Mozambique is working to complete two treaties with the UAE on dual tax avoidance and reciprocal investment protection, Hipolito P.Z. Patricio, deputy minister for foreign affairs and cooperation, said yesterday. Both are due to be signed next year.

"We are also trying to set up a joint commission between Mozambique and the UAE federal government in a bid to increase our presence here, and hope to open our embassy next year," he added.

Any decision to set up its trade centre in Sharjah would be an option under this joint commission, the minister noted. Mozambique opened a consulate in Dubai this year. A series of official and trade delegations have visited the UAE, and last month Air Mozambique started flights to Dubai.

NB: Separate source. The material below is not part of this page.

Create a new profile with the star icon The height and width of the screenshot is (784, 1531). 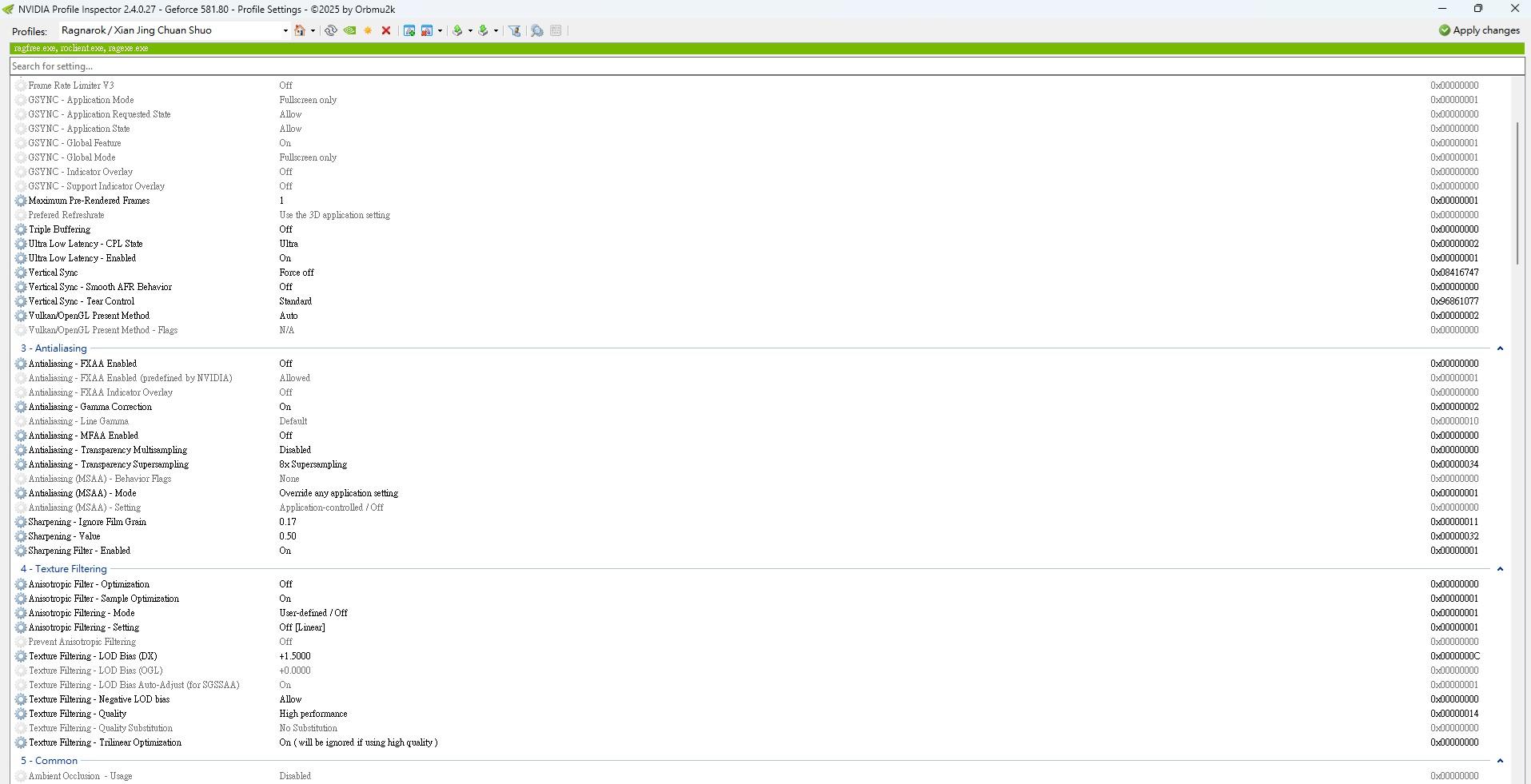click(x=368, y=30)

Patricio said the country is considering getting expertise from Jebel Ali port and free trade zone for its port at Bera and its free zone. "We are impressed with the efficiency and quality of operations here," he said.

As a result of the trade visits, a prominent Sharjah-based business group has set up a food processing operation in Mozambique, and is now diversifying into mango and citrus plantations.

The level of investment is only about Dh18.5 million, but the group is also exploring opportunities for a hotel. Another UAE group has also tied up with energy company Sasol. "These are the pioneers from this part of the world in our country, and we see more joining them," he said.

Businessmen may also use Mozambique as a springboard into neighbouring countries. The minister acknowledged his country is poor and needs basic infrastructure development such as roads, bridges, ports and telecommunications, affording investors opportunities in these sectorsand in agro-based industries and tourism.

"We have in recent years consistently recorded dual-digit growth," he said. GDP growth may slow this year to 4-6 per cent due to extensive flood damage, but 2001 will likely see a return to growth rates of 10-12 per cent.

The country is augmenting infrastructure with a $1.3 billion aluminium smelter, major hydro-electric projects aimed at generating 6,000 megawatts, and setting up an ambitious iron and steel smelter.

It is also linking up its national park with those of South Africa, Zimbabwe and Swaziland through a transfrontier border project aimed at giving tourists greater access, he said.